In 2017, the Nordic Cochrane Centre published a cohort study that found that screening did not reduce the number of late stage tumours (those bigger than 2 cm) and that screening is unlikely to reduce breast cancer mortality or lead to less invasive treatment. It found 1 in 3 breast cancers detected in women by screening are likely to be over-diagnosed and over-treated, which costs the NHS a significant sum but makes private practice very lucrative. Independent expert groups in Switzerland and France have recommended that breast screening be stopped or reduced substantially. And the American Cancer Society recommends less frequent screening of a narrower age group. In England, the NHS was planning to extend the screening age range from 47-83 but has inadvertently cut it by failing to send out 50,000 final mammogram invites a year for 9 years. Could this have done more good than harm? And should women queue for their missed screen or let it be?

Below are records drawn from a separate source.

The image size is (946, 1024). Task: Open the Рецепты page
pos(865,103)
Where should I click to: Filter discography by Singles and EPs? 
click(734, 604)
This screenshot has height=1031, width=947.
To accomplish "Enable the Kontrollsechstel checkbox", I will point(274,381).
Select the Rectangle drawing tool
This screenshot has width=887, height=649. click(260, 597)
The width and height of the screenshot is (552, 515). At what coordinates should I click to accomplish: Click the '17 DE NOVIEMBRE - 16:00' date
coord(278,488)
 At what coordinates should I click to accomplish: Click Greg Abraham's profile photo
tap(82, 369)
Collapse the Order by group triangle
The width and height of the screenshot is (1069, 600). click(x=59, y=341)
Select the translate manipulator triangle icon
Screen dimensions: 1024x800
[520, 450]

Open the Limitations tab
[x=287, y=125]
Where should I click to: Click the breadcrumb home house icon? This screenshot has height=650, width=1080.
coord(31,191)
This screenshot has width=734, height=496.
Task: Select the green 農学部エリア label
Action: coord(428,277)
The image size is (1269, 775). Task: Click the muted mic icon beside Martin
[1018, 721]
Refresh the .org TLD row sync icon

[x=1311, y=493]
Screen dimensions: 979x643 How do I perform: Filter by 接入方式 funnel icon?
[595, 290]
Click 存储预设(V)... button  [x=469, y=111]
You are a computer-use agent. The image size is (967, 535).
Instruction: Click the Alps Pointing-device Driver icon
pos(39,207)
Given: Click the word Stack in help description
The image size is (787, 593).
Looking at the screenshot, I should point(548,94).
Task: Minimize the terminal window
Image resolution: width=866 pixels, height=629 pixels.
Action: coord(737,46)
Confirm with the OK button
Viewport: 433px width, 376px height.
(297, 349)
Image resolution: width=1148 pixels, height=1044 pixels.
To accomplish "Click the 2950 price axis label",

Health Secretary Hunt rightly apologised but then claimed that 135-270 lives may have been shortened by the screening recall failure. Medical negligence lawyers such as Leigh Day are licking their lips but – when the evidence is forensically dissected – it will be near impossible for any woman to prove that her life may have been shortened by the error. For a start, there is no current evidence that missing a single screen at age 68-70, at the end of a 20 year screening programme, will harm you. Hunt’s guess comes from the most optimistic estimate that 1 in 1400 women has an early death from breast cancer prevented per screen. Hunt and Public Health England (PHE) appear to have divided 450?000 by 1400 to get 321, then factored in the fact that 30% of women decide not to be screened so 225 lives may have been shortened, but make it a range (135-270) to make it clear it’s a guess and individual harm is hard to prove. However, given that the government has spent 30 years simplistically telling women that ‘screening saves lives’, it would be hard to perform a volte farce and argue that not screening doesn’t shorten lives, even if the evidence – particularly for older women – is lacking.

The initial error may have been in computer programming, setting the wrong age parameter, but the fact that it wasn’t acted on for 9 years, despite some hospitals raising concerns, has led PHE and Hitachi to blame each other. 50,000 missing mammograms a year sounds a lot, but given there are 79 screening units in England, only a dozen women a week in the older age group were not being screened. The NHS has gone into full panic mode. The emergency phone line (0800 169 2692) had more than 8000 calls on its first day and PHE has promised to contact the 309?000 women they think are still alive by the end of May, with the aim of providing mammography to all who want it by the end of October. Breast screening units across the country may have to arrange thousands of additional appointments and many are already stretched to the safe limit due to staff shortages. This could be a recipe for more errors and more litigation. As the Nordic Cochrane website observes, the tremendous advances in breast cancer treatment make early diagnosis through screening less important to survival; ‘It no longer seems beneficial to attend for breast cancer screening.’ By opting out of screening, a woman will lower her risk of being labelled and treated for early breast cancer with no benefit to her quality of life, or life expectancy. Many women will still choose to be screened but for the 800 or so who would have been over-diagnosed, the NHS error may have been a blessing in disguise.